WHAT IS EXPECTED:
Retype, word for word, each line between the lines holding "Given: Choose 'Wave" and "Open the Actions", inclusive, and leave the rest of the data alone.

DATA TO PROCESS:
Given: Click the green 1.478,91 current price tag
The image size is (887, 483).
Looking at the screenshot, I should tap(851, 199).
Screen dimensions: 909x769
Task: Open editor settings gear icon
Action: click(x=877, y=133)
* * *
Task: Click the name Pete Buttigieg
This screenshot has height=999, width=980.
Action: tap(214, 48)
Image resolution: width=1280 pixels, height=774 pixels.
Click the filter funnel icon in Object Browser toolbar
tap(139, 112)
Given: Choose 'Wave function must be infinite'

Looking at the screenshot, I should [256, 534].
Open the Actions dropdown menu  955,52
---
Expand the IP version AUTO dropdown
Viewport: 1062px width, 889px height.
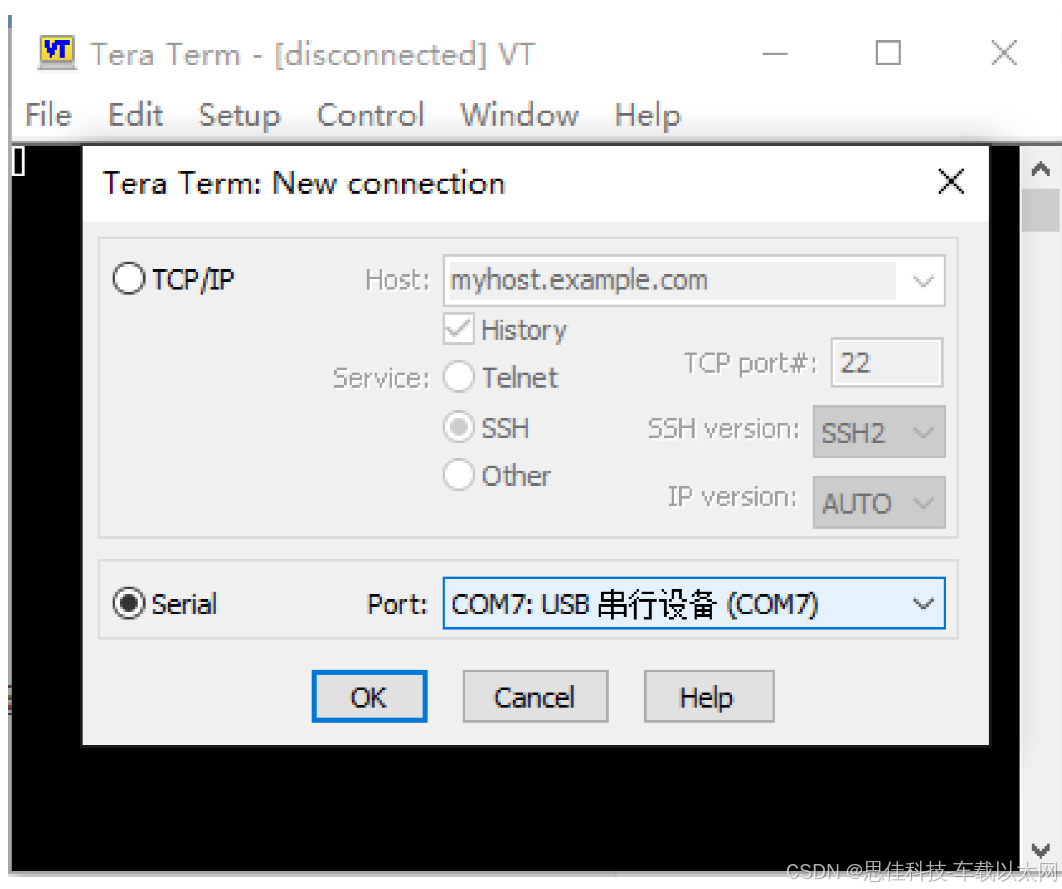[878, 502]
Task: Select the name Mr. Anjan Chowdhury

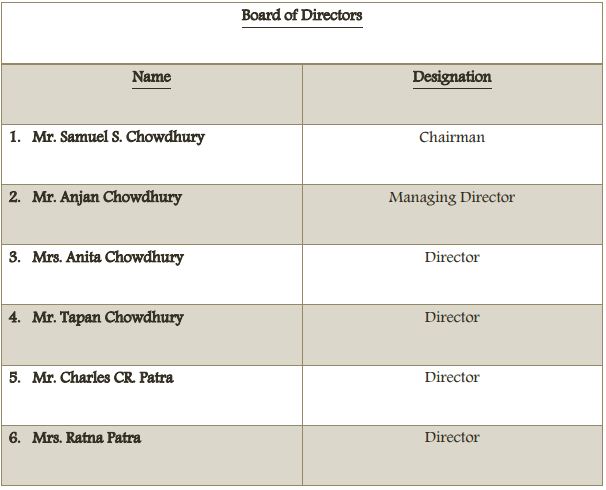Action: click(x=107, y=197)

RESPONSE:
Given: Choose 'Wave function must be infinite'

Looking at the screenshot, I should [256, 534].
Open the Actions dropdown menu  955,52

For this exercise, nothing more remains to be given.